4. The nozzle structure of a burner of claim 3, wherein a boundary region between the communication portion (123) and the accommodation portion (124), and a boundary region between the communication portion (123) and the supply portion (122) have a tapered shape, respectively.

5. The nozzle structure of a burner of claim 4, wherein a handle (330) is downward extending from a lower surface of the shielding member (310) with a predetermined length, so as to protrude toward outside of the housing (100).
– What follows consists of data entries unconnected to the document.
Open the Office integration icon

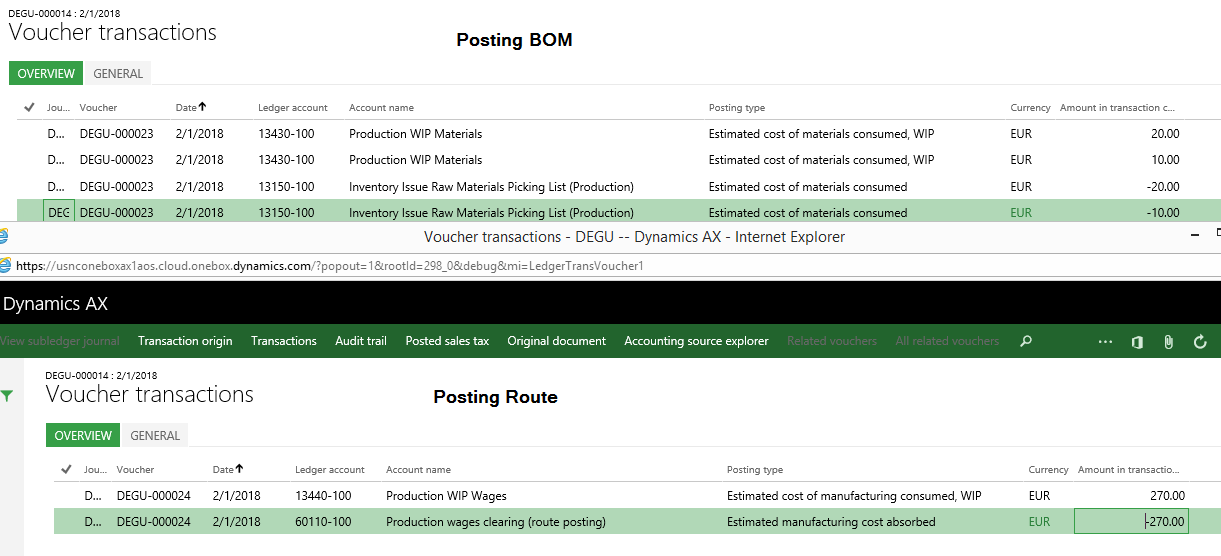pyautogui.click(x=1137, y=342)
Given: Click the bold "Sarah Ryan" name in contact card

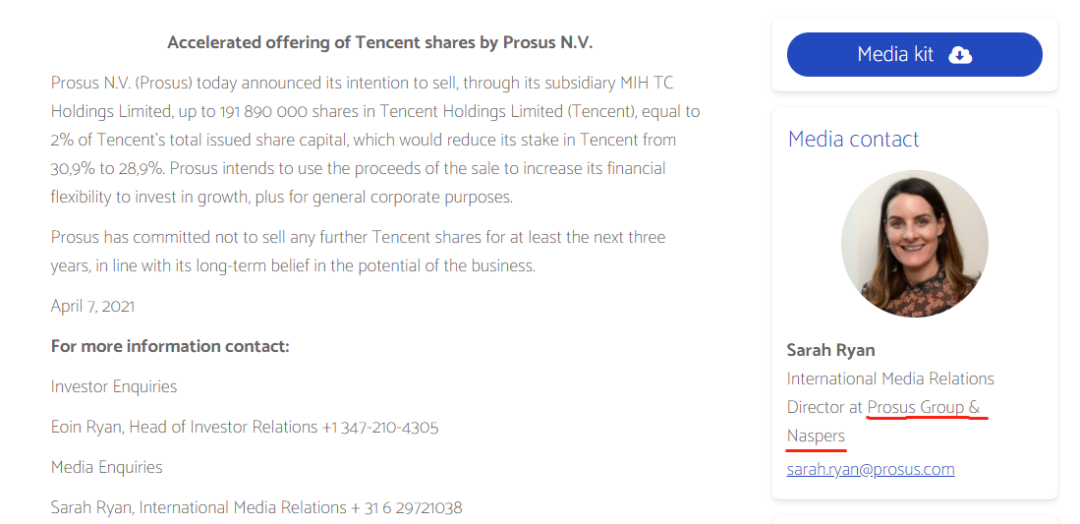Looking at the screenshot, I should click(831, 350).
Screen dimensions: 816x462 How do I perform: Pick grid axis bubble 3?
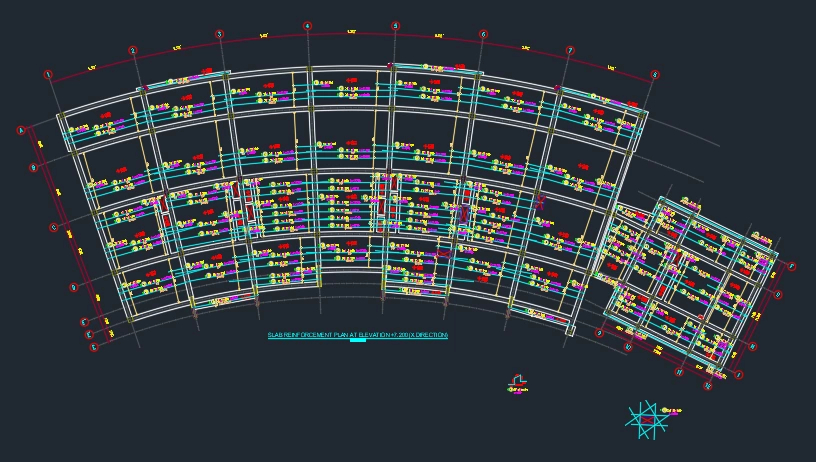[219, 34]
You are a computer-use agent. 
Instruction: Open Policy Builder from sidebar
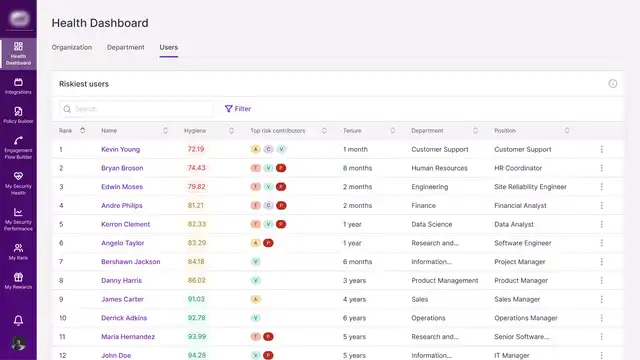pyautogui.click(x=18, y=115)
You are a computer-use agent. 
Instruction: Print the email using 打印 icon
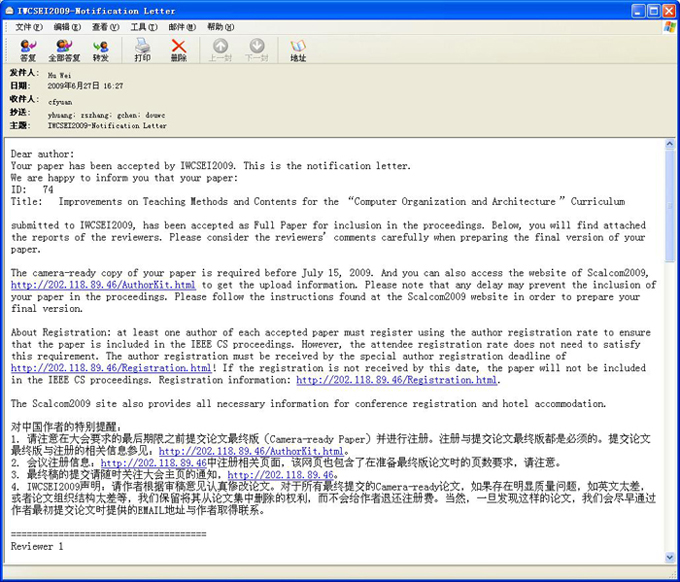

6. The nozzle structure of a burner of claim 4, wherein a plurality of sealing members (311) of a ring shape are provided on an outer surface of the shielding member (310) with a predetermined distance therebetween, in a height direction of the shielding member (310).

7. The nozzle structure of a burner of claim 4, wherein a stopper (340) which protrudes with a predetermined diameter is provided at a lower circumferential surface of the shielding member (310), and

wherein a lower cap (130) having a stepped surface (131) is coupled to a lower surface of the housing (100), the stepped surface (131) configured to restrict movement of the shielding member (310) by contacting one end of the stopper (340).